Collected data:
((
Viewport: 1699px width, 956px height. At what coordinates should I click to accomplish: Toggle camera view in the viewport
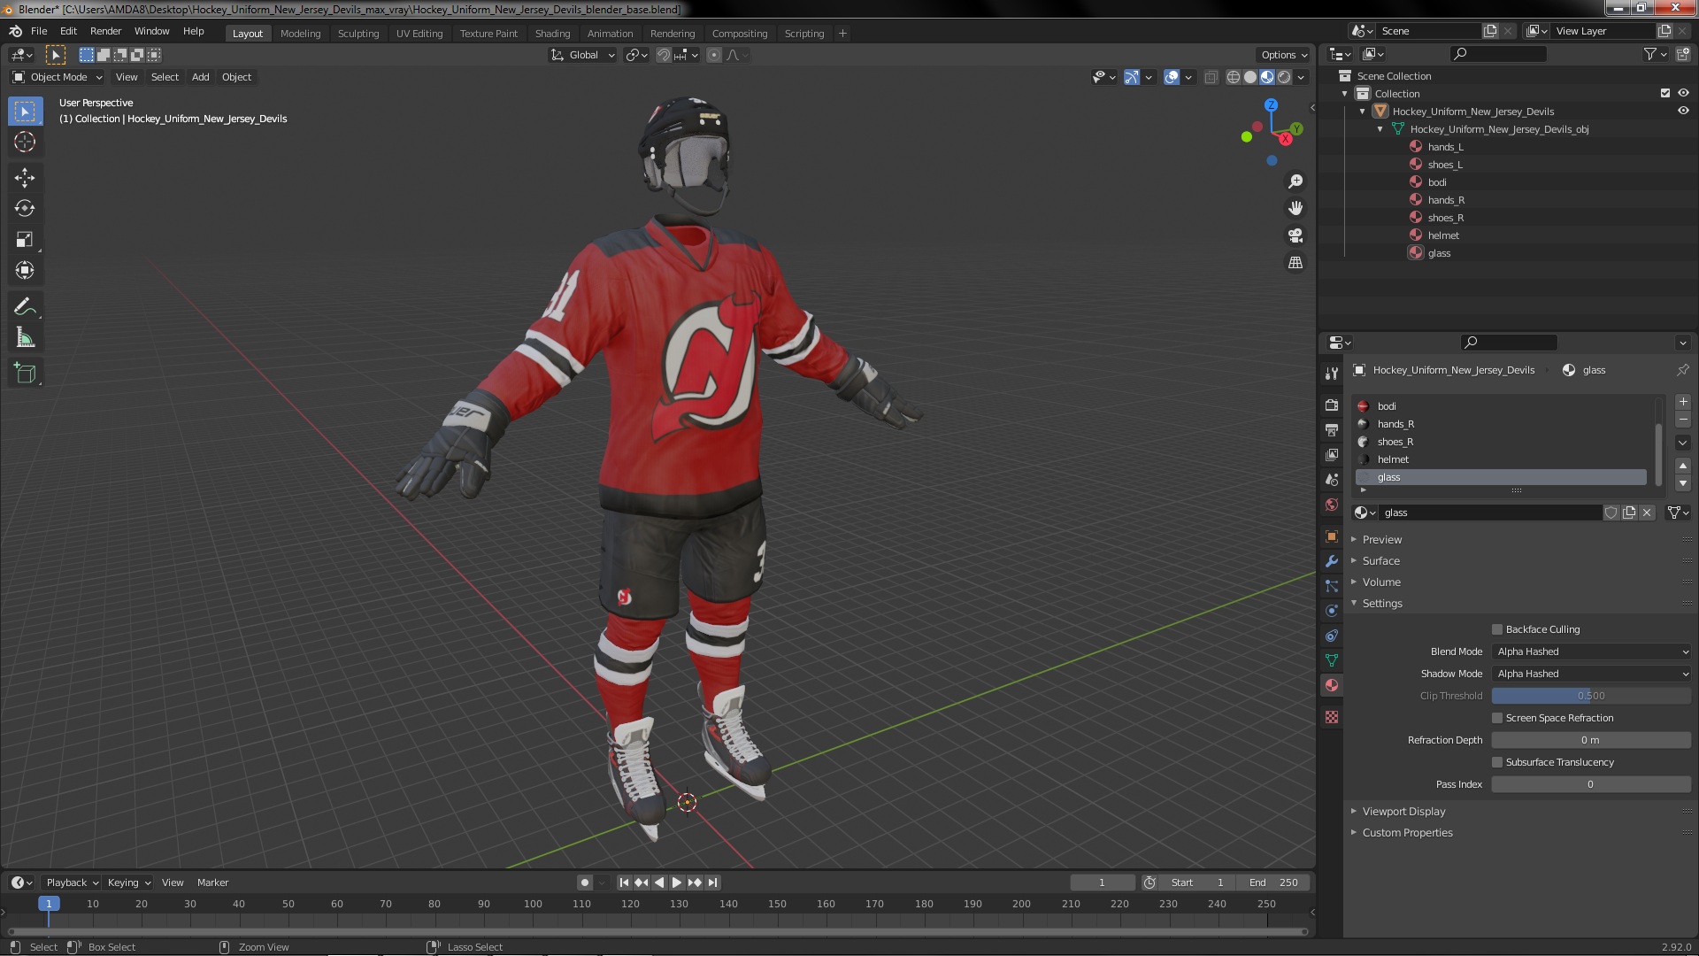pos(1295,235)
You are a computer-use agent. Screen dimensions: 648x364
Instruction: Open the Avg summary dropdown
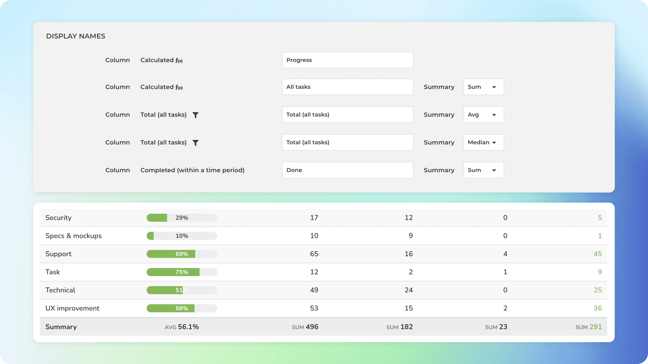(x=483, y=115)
))
== WORK TO COMPLETE ==
Repeat the entries exactly as they are given, leaving out each image.

== ANSWER FOR THIS EXERCISE ==
Viewport: 1699px width, 956px height. At what coordinates should I click to accomplish: Toggle camera view in the viewport
pos(1295,235)
You are a computer-use agent. Screen dimensions: 648x364
Instruction: Open the Avg summary dropdown
(x=483, y=115)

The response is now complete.